また、泣いて抵抗する患児を押さえつけて、無理やり取るのは子どもにとって辛い処置といえるでしょう。
病院嫌い、白衣恐怖症の子どもを作る恐れもあります。

漢方について(ヨクイニン)

『漢方が効くって聞きました』
保護者の方から、質問を受けることもあります。
おそらく「ヨクイニン」という漢方のことで、この漢方薬を処方する医師もいます。
残念ながら、この治療法には科学的根拠がありません。
つまり、本当に有効であるかどうか、十分な検証がされていない治療法です。
一般の方は「漢方薬=安全」というイメージが先行しているようですが、漢方も薬です
薬である以上、必ず副作用が伴いますので、安易に使用しないほうが良いと私は考えています。

水いぼの感染予防について

水いぼは、「感染者の肌」と「健常者の肌」の接触で感染します。
このため、基本は接触感染を避ける方法をとります。
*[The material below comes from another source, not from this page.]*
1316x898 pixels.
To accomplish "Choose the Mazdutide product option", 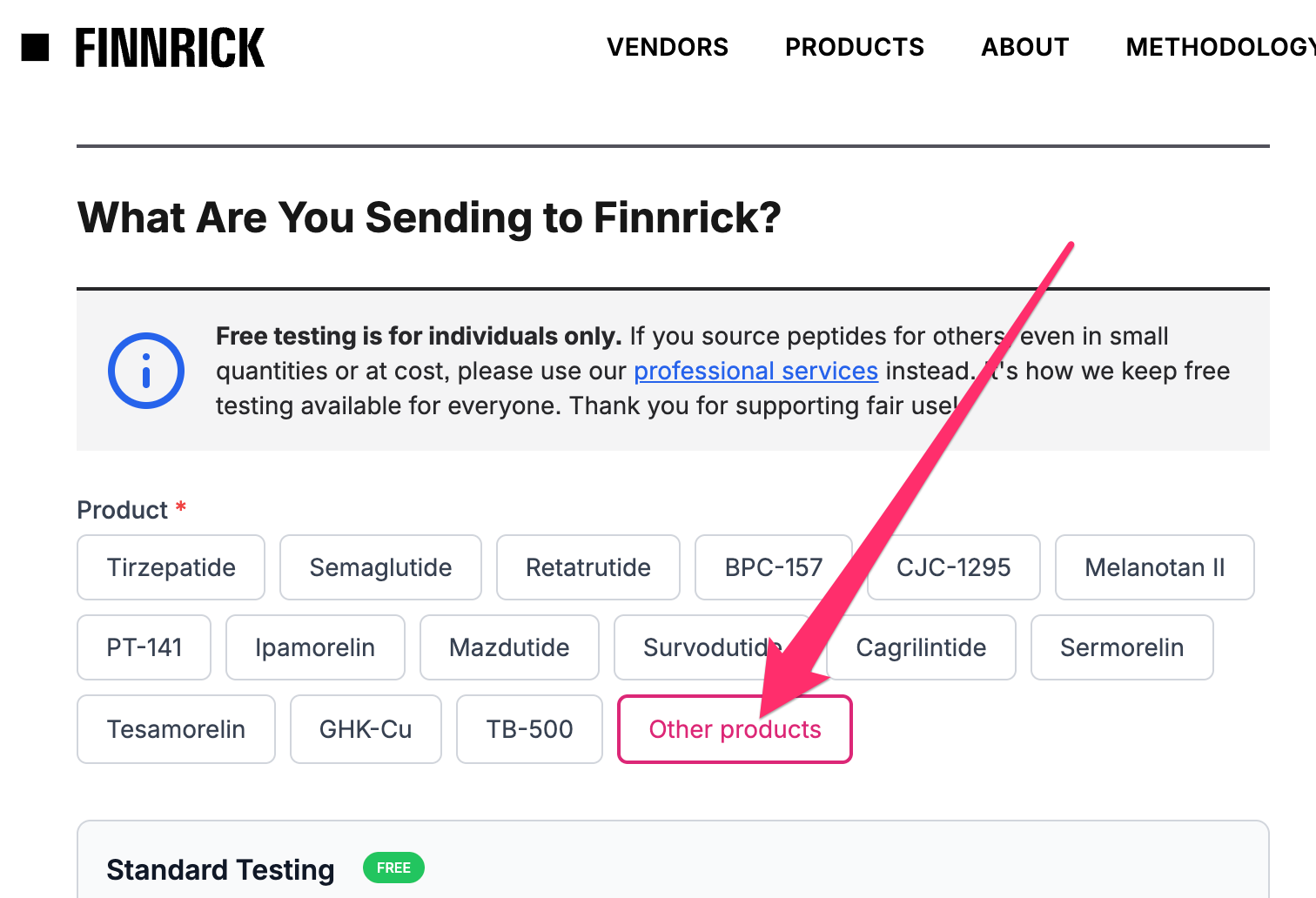I will pos(509,647).
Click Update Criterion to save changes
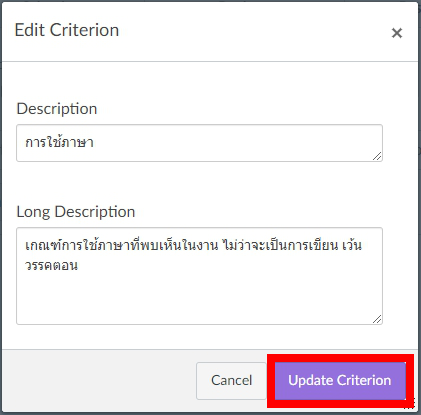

例えば:
  • プール、風呂場、銭湯、シャワーでタオルの共有をしない
  • プールでビート板を共有しない

といった、ルールを守ることが必要です。

『みずいぼの子はプールに入れません』
と極端な方針をとる保育園・幼稚園があるとお聞きしています。

上記の内容を守っていれば、基本的にプールに入ってもかまわないと私は考えています。

皮膚科学会などの統一見解も載せておきますね:

みずいぼ

プールの水ではうつりませんので、プールに入っても構いません。ただし、タオル、浮輪、ビート板などを介してうつることがありますから、これらを共用することは出来るだけ避けてください。プールの後はシャワーで肌をきれいに洗いましょう。

 

 

◎ 水いぼなどで皮膚が傷ついた場合、日焼けで痕が残りやすくなります。特に、水いぼや水疱瘡を含む皮膚の感染症は、夏場に起こりやすいです。しっかりと日焼け対策も行いましょう。